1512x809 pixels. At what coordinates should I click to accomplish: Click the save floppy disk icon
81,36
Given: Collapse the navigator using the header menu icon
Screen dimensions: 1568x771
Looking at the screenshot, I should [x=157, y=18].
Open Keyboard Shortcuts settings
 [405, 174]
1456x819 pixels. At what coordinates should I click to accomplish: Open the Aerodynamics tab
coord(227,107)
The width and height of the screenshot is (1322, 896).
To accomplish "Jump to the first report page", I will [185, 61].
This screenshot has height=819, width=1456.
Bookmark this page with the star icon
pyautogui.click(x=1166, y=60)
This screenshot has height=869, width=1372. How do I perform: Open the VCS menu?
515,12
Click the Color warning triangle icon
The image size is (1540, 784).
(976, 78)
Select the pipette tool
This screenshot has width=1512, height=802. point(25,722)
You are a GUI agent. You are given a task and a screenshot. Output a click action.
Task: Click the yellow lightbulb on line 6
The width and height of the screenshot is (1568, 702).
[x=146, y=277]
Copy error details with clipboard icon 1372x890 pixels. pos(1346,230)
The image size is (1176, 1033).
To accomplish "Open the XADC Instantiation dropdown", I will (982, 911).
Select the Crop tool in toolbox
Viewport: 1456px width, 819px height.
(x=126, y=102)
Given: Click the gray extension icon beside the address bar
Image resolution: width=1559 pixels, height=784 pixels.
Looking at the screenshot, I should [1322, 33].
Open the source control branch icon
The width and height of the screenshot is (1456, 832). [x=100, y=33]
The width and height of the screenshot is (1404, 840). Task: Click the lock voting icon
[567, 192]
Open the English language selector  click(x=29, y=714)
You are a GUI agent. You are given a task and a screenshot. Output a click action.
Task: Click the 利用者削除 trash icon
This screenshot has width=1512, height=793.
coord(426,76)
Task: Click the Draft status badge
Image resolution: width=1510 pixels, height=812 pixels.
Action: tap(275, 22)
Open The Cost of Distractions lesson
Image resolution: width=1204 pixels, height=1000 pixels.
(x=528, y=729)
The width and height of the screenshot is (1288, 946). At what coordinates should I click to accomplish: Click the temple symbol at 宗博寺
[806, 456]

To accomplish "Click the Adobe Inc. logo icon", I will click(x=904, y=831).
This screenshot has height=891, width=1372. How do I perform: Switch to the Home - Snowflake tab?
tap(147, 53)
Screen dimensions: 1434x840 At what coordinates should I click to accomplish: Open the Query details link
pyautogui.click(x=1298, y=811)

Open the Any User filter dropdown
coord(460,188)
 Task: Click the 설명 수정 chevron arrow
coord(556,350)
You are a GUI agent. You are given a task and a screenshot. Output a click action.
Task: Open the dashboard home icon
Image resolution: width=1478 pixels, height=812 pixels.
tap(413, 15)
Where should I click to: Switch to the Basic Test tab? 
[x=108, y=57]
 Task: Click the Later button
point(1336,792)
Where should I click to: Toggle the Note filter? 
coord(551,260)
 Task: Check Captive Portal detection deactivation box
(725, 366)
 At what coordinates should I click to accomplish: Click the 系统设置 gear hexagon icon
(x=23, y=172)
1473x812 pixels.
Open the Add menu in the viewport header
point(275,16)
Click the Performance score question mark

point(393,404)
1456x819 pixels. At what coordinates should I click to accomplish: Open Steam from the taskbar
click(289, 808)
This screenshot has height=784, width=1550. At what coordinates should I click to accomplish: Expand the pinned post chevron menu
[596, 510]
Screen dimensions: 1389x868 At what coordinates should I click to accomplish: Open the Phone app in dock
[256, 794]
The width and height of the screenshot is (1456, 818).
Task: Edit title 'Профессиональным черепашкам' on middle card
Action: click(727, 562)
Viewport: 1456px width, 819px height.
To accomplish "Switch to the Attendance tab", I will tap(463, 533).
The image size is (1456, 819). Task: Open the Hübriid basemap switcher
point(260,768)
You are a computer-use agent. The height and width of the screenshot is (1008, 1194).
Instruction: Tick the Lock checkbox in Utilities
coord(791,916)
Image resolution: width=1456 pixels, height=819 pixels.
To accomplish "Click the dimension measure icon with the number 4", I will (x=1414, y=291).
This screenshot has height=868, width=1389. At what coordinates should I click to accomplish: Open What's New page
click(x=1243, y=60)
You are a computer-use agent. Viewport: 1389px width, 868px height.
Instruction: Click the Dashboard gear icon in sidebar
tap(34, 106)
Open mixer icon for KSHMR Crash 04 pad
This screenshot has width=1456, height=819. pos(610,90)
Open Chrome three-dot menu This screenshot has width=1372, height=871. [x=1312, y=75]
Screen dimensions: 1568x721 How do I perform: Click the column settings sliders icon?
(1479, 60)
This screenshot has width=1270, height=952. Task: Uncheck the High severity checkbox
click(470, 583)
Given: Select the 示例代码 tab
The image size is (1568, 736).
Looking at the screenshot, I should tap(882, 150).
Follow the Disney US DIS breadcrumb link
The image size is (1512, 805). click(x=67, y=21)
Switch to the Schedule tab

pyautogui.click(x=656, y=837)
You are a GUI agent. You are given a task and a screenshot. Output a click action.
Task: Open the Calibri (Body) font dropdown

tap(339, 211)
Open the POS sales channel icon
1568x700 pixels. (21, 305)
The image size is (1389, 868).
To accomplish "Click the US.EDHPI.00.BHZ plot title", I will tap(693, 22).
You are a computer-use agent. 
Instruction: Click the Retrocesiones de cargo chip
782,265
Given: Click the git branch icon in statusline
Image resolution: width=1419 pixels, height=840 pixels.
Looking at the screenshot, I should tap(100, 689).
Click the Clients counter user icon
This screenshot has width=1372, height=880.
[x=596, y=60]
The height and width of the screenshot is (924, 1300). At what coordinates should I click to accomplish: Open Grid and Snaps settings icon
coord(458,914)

§ What is needed:
With the line containing "The height and width of the screenshot is (924, 1300)." as the start and the last line of the entries as the end, print that whole span exactly.

§ Solved exercise:
The height and width of the screenshot is (924, 1300). At what coordinates should I click to accomplish: Open Grid and Snaps settings icon
coord(458,914)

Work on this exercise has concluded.